Il y a lieu de faire droit à la demande de M. [L] [K] concernant la délivrance par l’employeur d’un bulletin de salaire conforme au présent arrêt.
Le jugement sera confirmé en ce qu’il a condamné la SAS BECHTLE DIRECT au titre des dépens et des frais irrépétibles de première instance.

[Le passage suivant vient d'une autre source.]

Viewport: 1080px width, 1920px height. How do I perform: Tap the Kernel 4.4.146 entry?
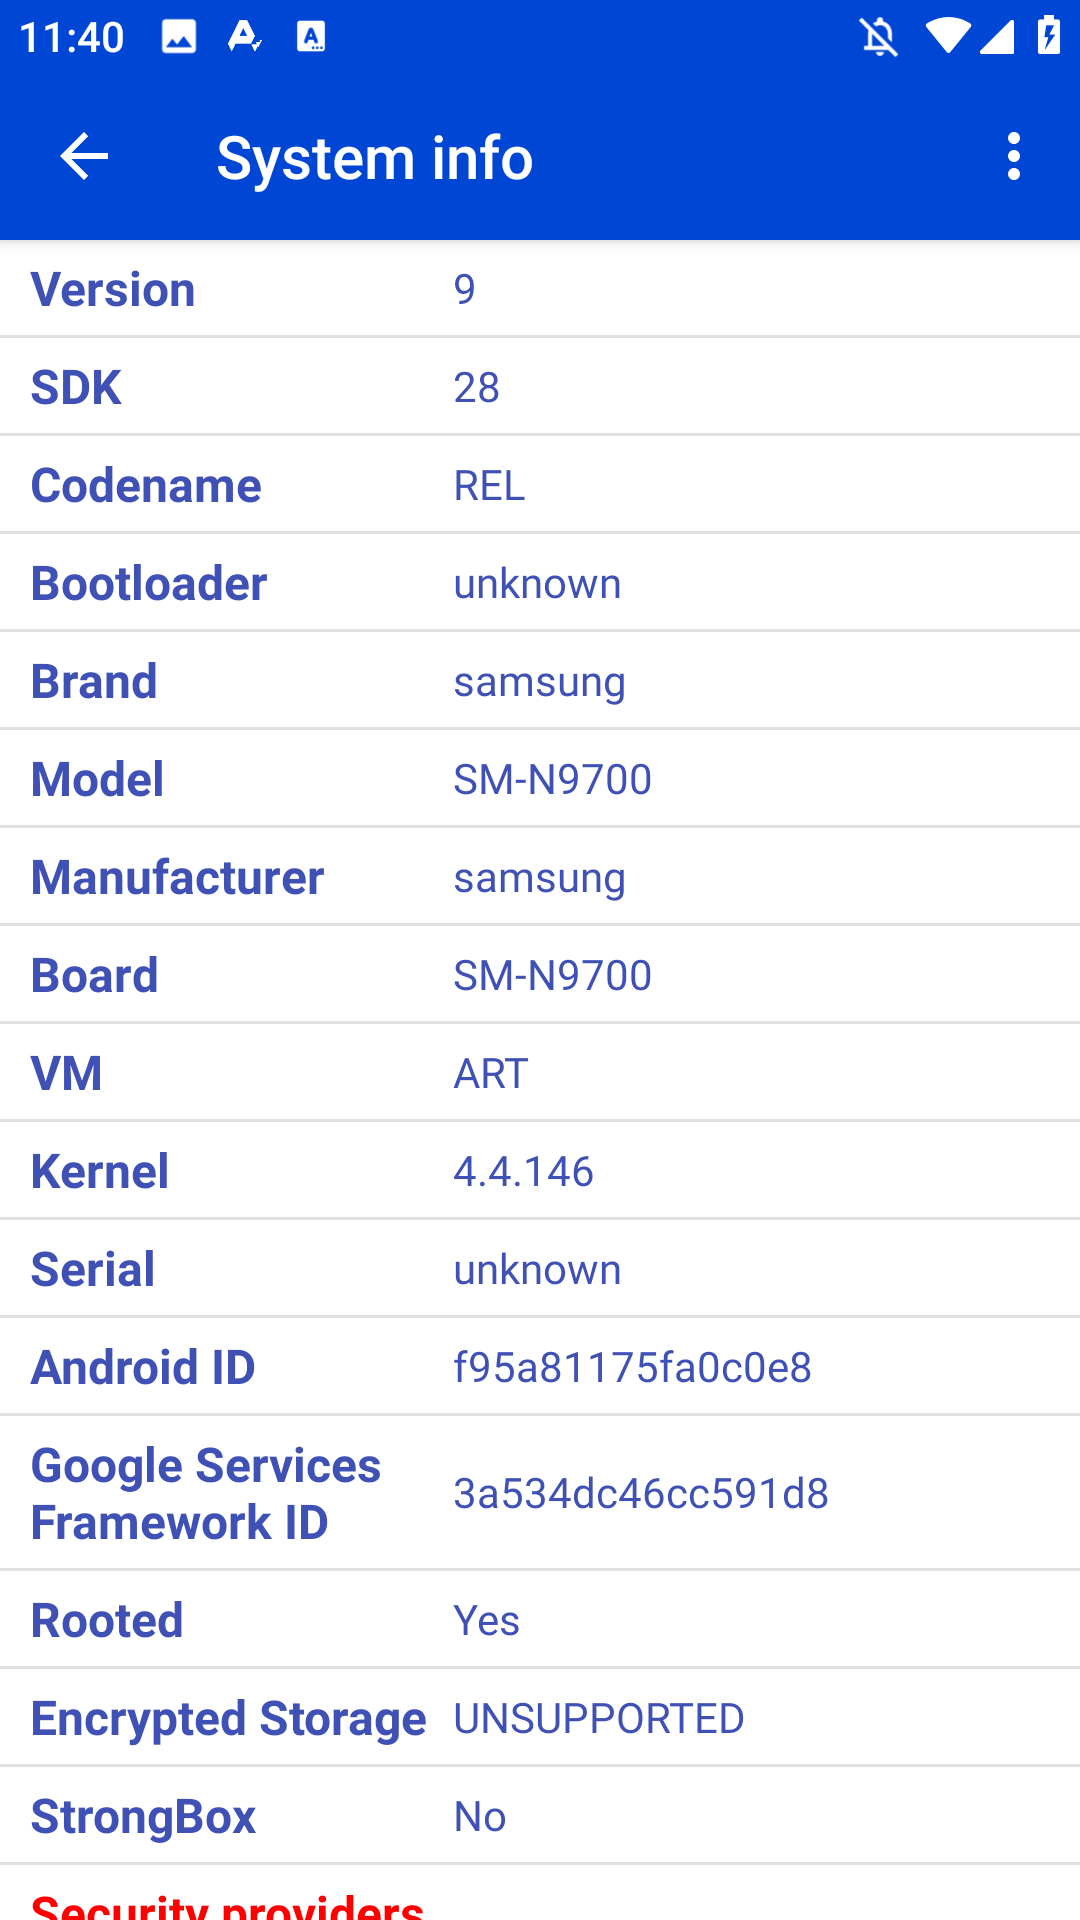coord(523,1170)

Comme elle succombe dans l’essentiel de ses prétentions, la SAS BECHTLE DIRECT sera condamnée aux dépens d’appel et, en équité, au paiement d’une somme de 1.500 euros au titre des frais irrépétibles exposés en appel par le salarié. Elle sera déboutée de ses demandes à ce titre.
Par ces motifs :
La cour, statuant publiquement et contradictoirement, dans les limites de l’appel, après en avoir délibéré conformément à la loi,
Confirme le jugement en ce qu’il a :
— condamné la SAS BECHTLE DIRECT à régler à M. [L] [K] les sommes suivantes :
— rappel d’heures supplémentaires de janvier 2020 à janvier 2023 : 35 000 euros ;
— congés payés sur heures supplémentaires : 3 500 euros ;
— rappel de la prime sur objectif 2022 : 6 000 euros ;
— 1 000 euros au titre de l’article 700 du code de procédure civile ;
— condamné la SAS BECHTLE DIRECT au paiement des entiers dépens ;
Infirme le jugement pour le surplus ;
Statuant à nouveau et y ajoutant,
Condamne la SAS BECHTLE DIRECT à payer à M. [L] [K] les sommes suivantes :
— 4.327,12 euros de dommages et intérêts au titre des repos compensateurs non pris ;
— 2.000 euros à titre de dommages et intérêts pour défaut de respect du temps de repos et violation de la durée maximale de travail ;
— 2.249,05 euros à titre de dommages et intérêts pour discrimination en matière de titres-restaurants ;
Rappelle que les condamnations sont prononcées sous déduction des éventuelles cotisations sociales et salariales applicables ;
Dit que les condamnations à caractère salarial porteront intérêts au taux légal à compter du 26 juin 2023 et que les sommes allouées au titre de dommages et intérêts porteront intérêts au taux légal à compter du jugement de première instance pour ce qui est confirmé par la présente décision et à compter du présent arrêt pour le surplus ;
Ordonne à la SAS BECHTLE DIRECT de remettre à M. [L] [K] un bulletin de salaire conforme au présent arrêt ;
Condamne la SAS BECHTLE DIRECT à payer à M. [L] [K] la somme de 1.500 euros au titre de l’article 700 du code de procédure civile ;
Condamne la SAS BECHTLE aux dépens d’appel ;
Déboute les parties du surplus de leurs demandes.